— Consignes —
**A.** D'après le texte sur le ballon chinois, quel avion a intercepté l'engin ?
**B.** Recopiez à l'identique toutes les lignes de la liste placée après le texte, en omettant les images.

— Texte du document —
■ ■ ■ ■ ■

Face aux Chinois, Biden ne se dégonfle pas. Retour sur le psychodrame du week-end autour de l’OVNI chinois…
Après tout, cette folle histoire autour du ballon chinois est une histoire de guerre froide avant tout. Cette pale caricature de l’affaire U-2 est une anecdote typique d’un climat de tensions entre deux puissances (souvenez-vous de cet avion espion américain, volant à peu près à la même altitude que le ballon chinois de ce week-end, et abattu par les Soviétiques en 1960).
Les technologies impliquées ne sont pas très avancées, et, puisque l’engin concerné n’est pas piloté, il n’y a eu ni mort ni prisonnier.
Pourtant, l’incident est spectaculaire, au sens propre comme au figuré. De l’annonce du survol de l’État du Montana et de ses bases stratégiques, jusqu’à son interception par un F-22 au large des côtes de l’État de Caroline du Sud, la planète a pu suivre la trajectoire stratosphérique du dirigeable au-dessus du continent américain. L’objet volant et l’objet médiatique ont occupé les télévisions et les opinions publiques mondiales.

■ ■ ■ ■ ■

— Entrées extraites —
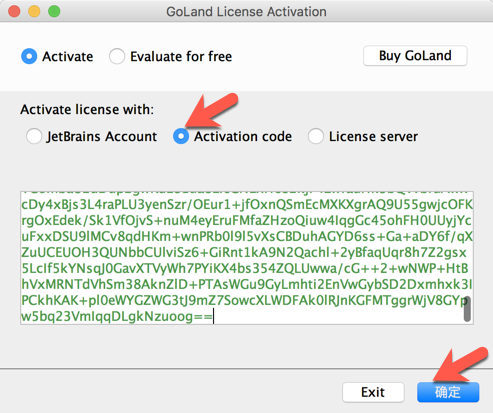Click the activation code scrollbar thumb
493x413 pixels.
467,309
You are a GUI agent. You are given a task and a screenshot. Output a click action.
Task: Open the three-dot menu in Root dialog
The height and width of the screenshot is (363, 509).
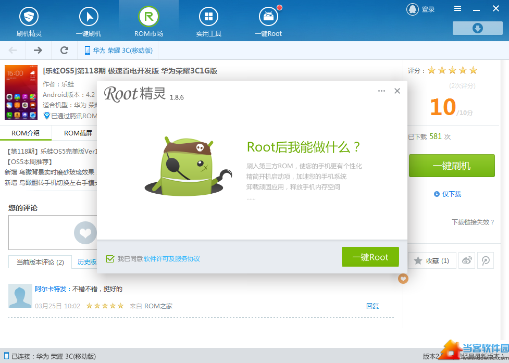tap(381, 91)
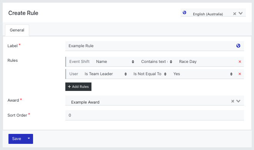Change the Contains text operator dropdown
Screen dimensions: 254x150
point(157,62)
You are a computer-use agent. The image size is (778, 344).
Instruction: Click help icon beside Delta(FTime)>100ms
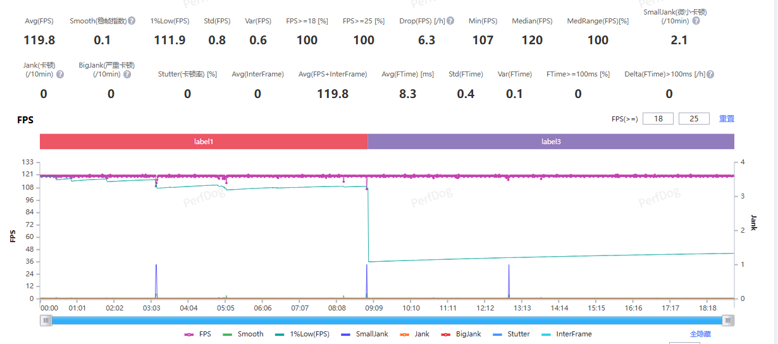coord(710,74)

■ ■ ■ ■ ■

— Réponses aux consignes —
**A.** Un F-22, au large des côtes de l'État de Caroline du Sud.

**B.**
Click the activation code scrollbar thumb
493x413 pixels.
467,309
You are a GUI agent. You are given a task and a screenshot. Output a click action.
Task: Open the three-dot menu in Root dialog
The height and width of the screenshot is (363, 509).
tap(381, 91)
Change the Contains text operator dropdown
Screen dimensions: 254x150
point(157,62)
You are a computer-use agent. The image size is (778, 344).
Instruction: Click help icon beside Delta(FTime)>100ms
coord(710,74)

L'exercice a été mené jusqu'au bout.